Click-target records
----

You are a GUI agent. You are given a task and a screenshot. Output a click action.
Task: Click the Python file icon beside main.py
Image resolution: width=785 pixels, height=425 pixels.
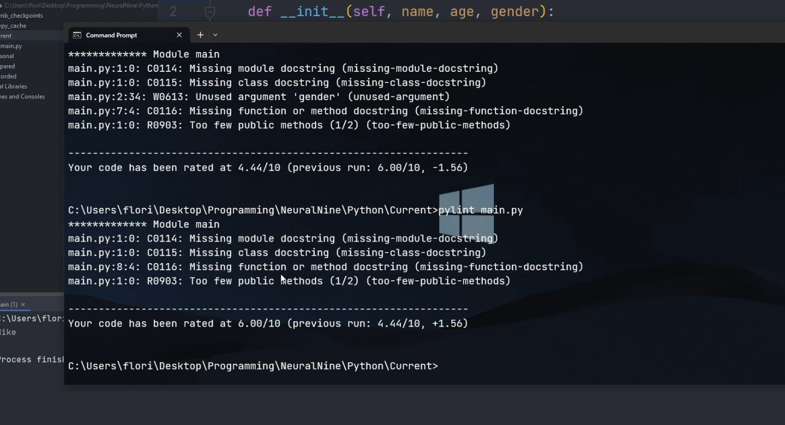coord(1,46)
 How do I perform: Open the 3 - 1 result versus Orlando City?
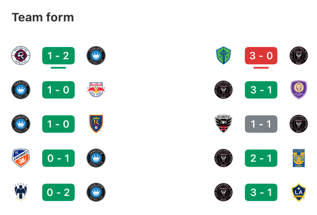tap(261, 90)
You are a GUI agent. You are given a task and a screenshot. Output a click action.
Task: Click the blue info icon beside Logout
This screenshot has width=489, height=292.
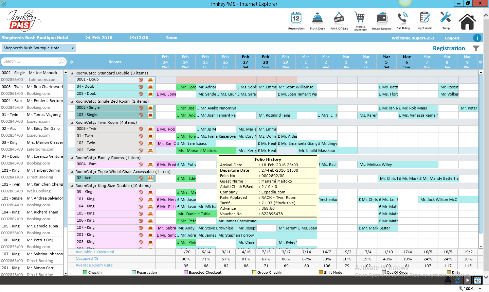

----

*TASK*. Please recast the records above as a Markdown table with the columns "Row" and "Line". Give each nonblank line its own numbered row, and leave the pictures out of your answer.

*TASK RESPONSE*.
| Row | Line |
|---|---|
| 1 | You are a GUI agent. You are given a task and a screenshot. Output a click action. |
| 2 | Task: Click the Python file icon beside main.py |
| 3 | Image resolution: width=785 pixels, height=425 pixels. |
| 4 | coord(1,46) |
| 5 |  How do I perform: Open the 3 - 1 result versus Orlando City? |
| 6 | tap(261, 90) |
| 7 | You are a GUI agent. You are given a task and a screenshot. Output a click action. |
| 8 | Task: Click the blue info icon beside Logout |
| 9 | This screenshot has width=489, height=292. |